Required action:
The data is to be set down once more, exactly as it reads.

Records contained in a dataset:

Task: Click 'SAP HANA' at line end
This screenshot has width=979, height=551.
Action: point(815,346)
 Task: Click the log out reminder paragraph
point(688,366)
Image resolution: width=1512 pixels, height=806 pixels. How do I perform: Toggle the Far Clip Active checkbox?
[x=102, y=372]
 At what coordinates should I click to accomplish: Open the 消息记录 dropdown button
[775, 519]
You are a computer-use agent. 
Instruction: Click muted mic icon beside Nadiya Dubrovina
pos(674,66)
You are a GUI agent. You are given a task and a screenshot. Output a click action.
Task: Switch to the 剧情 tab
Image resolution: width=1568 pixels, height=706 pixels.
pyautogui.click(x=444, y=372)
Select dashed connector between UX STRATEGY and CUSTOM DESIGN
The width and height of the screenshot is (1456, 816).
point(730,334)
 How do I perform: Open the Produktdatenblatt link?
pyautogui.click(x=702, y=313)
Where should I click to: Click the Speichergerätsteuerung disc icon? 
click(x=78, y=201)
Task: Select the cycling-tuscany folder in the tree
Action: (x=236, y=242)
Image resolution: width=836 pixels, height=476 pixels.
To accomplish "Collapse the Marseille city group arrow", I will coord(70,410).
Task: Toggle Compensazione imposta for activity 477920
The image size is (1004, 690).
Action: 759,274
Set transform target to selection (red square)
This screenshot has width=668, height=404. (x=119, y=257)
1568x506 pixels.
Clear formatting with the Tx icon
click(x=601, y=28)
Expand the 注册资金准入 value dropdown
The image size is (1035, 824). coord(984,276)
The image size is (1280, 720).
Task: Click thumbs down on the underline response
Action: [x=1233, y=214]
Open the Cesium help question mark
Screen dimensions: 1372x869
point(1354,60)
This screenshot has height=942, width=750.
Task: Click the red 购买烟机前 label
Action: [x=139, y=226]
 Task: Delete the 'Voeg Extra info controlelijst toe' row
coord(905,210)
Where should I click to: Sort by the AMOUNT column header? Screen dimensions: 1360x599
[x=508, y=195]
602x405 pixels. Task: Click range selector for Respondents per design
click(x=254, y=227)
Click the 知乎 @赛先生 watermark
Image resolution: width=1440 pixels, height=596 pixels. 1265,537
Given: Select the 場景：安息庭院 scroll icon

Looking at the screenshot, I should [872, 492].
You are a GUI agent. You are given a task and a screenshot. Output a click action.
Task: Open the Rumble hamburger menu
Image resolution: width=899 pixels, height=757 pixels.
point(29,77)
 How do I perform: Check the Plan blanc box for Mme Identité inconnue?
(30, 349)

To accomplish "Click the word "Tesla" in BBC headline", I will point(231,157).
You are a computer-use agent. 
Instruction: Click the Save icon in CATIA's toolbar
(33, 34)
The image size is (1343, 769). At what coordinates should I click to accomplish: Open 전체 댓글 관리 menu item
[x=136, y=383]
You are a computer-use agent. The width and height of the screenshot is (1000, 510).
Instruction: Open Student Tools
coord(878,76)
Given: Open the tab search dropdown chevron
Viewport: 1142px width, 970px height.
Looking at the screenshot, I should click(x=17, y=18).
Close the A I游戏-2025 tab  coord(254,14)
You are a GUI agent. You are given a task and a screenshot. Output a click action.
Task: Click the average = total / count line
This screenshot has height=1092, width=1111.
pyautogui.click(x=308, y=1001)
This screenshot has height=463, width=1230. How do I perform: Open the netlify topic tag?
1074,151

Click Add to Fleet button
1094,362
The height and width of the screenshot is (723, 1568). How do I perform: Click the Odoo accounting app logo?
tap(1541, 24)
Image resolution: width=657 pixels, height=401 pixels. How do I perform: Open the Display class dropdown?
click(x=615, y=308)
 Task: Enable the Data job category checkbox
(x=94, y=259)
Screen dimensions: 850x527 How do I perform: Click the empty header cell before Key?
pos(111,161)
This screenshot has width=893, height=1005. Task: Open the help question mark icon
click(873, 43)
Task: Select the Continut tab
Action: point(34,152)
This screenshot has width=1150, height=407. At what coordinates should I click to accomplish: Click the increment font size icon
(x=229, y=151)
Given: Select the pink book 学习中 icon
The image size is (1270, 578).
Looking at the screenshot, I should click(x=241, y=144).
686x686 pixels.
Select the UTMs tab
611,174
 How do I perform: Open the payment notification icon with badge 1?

Solution below:
Task: Click 'SAP HANA' at line end
This screenshot has width=979, height=551.
Action: point(815,346)
 Task: Click the log out reminder paragraph
point(688,366)
Image resolution: width=1512 pixels, height=806 pixels. How do I perform: Toggle the Far Clip Active checkbox?
[x=102, y=372]
 At what coordinates should I click to accomplish: Open the 消息记录 dropdown button
[775, 519]
You are a computer-use agent. 
Instruction: Click muted mic icon beside Nadiya Dubrovina
pos(674,66)
You are a GUI agent. You are given a task and a screenshot. Output a click action.
Task: Switch to the 剧情 tab
Image resolution: width=1568 pixels, height=706 pixels.
pyautogui.click(x=444, y=372)
Select dashed connector between UX STRATEGY and CUSTOM DESIGN
The width and height of the screenshot is (1456, 816).
point(730,334)
 How do I perform: Open the Produktdatenblatt link?
pyautogui.click(x=702, y=313)
Where should I click to: Click the Speichergerätsteuerung disc icon? 
click(x=78, y=201)
Task: Select the cycling-tuscany folder in the tree
Action: (x=236, y=242)
Image resolution: width=836 pixels, height=476 pixels.
To accomplish "Collapse the Marseille city group arrow", I will coord(70,410).
Task: Toggle Compensazione imposta for activity 477920
The image size is (1004, 690).
Action: 759,274
Set transform target to selection (red square)
This screenshot has width=668, height=404. (x=119, y=257)
1568x506 pixels.
Clear formatting with the Tx icon
click(x=601, y=28)
Expand the 注册资金准入 value dropdown
The image size is (1035, 824). coord(984,276)
The image size is (1280, 720).
Task: Click thumbs down on the underline response
Action: [x=1233, y=214]
Open the Cesium help question mark
Screen dimensions: 1372x869
point(1354,60)
This screenshot has height=942, width=750.
Task: Click the red 购买烟机前 label
Action: [x=139, y=226]
 Task: Delete the 'Voeg Extra info controlelijst toe' row
coord(905,210)
Where should I click to: Sort by the AMOUNT column header? Screen dimensions: 1360x599
[x=508, y=195]
602x405 pixels. Task: Click range selector for Respondents per design
click(x=254, y=227)
Click the 知乎 @赛先生 watermark
Image resolution: width=1440 pixels, height=596 pixels. 1265,537
Given: Select the 場景：安息庭院 scroll icon

Looking at the screenshot, I should [872, 492].
You are a GUI agent. You are given a task and a screenshot. Output a click action.
Task: Open the Rumble hamburger menu
Image resolution: width=899 pixels, height=757 pixels.
point(29,77)
 How do I perform: Check the Plan blanc box for Mme Identité inconnue?
(30, 349)

To accomplish "Click the word "Tesla" in BBC headline", I will point(231,157).
You are a computer-use agent. 
Instruction: Click the Save icon in CATIA's toolbar
(33, 34)
The image size is (1343, 769). At what coordinates should I click to accomplish: Open 전체 댓글 관리 menu item
[x=136, y=383]
You are a computer-use agent. The width and height of the screenshot is (1000, 510).
Instruction: Open Student Tools
coord(878,76)
Given: Open the tab search dropdown chevron
Viewport: 1142px width, 970px height.
Looking at the screenshot, I should click(x=17, y=18).
Close the A I游戏-2025 tab  coord(254,14)
You are a GUI agent. You are given a task and a screenshot. Output a click action.
Task: Click the average = total / count line
This screenshot has height=1092, width=1111.
pyautogui.click(x=308, y=1001)
This screenshot has height=463, width=1230. How do I perform: Open the netlify topic tag?
1074,151

Click Add to Fleet button
1094,362
The height and width of the screenshot is (723, 1568). How do I perform: Click the Odoo accounting app logo?
tap(1541, 24)
Image resolution: width=657 pixels, height=401 pixels. How do I perform: Open the Display class dropdown?
click(x=615, y=308)
 Task: Enable the Data job category checkbox
(x=94, y=259)
Screen dimensions: 850x527 How do I perform: Click the empty header cell before Key?
pos(111,161)
This screenshot has width=893, height=1005. Task: Open the help question mark icon
click(873, 43)
Task: Select the Continut tab
Action: point(34,152)
This screenshot has width=1150, height=407. At what coordinates should I click to accomplish: Click the increment font size icon
(x=229, y=151)
Given: Select the pink book 学习中 icon
The image size is (1270, 578).
Looking at the screenshot, I should click(x=241, y=144).
686x686 pixels.
Select the UTMs tab
611,174
 How do I perform: Open the payment notification icon with badge 1?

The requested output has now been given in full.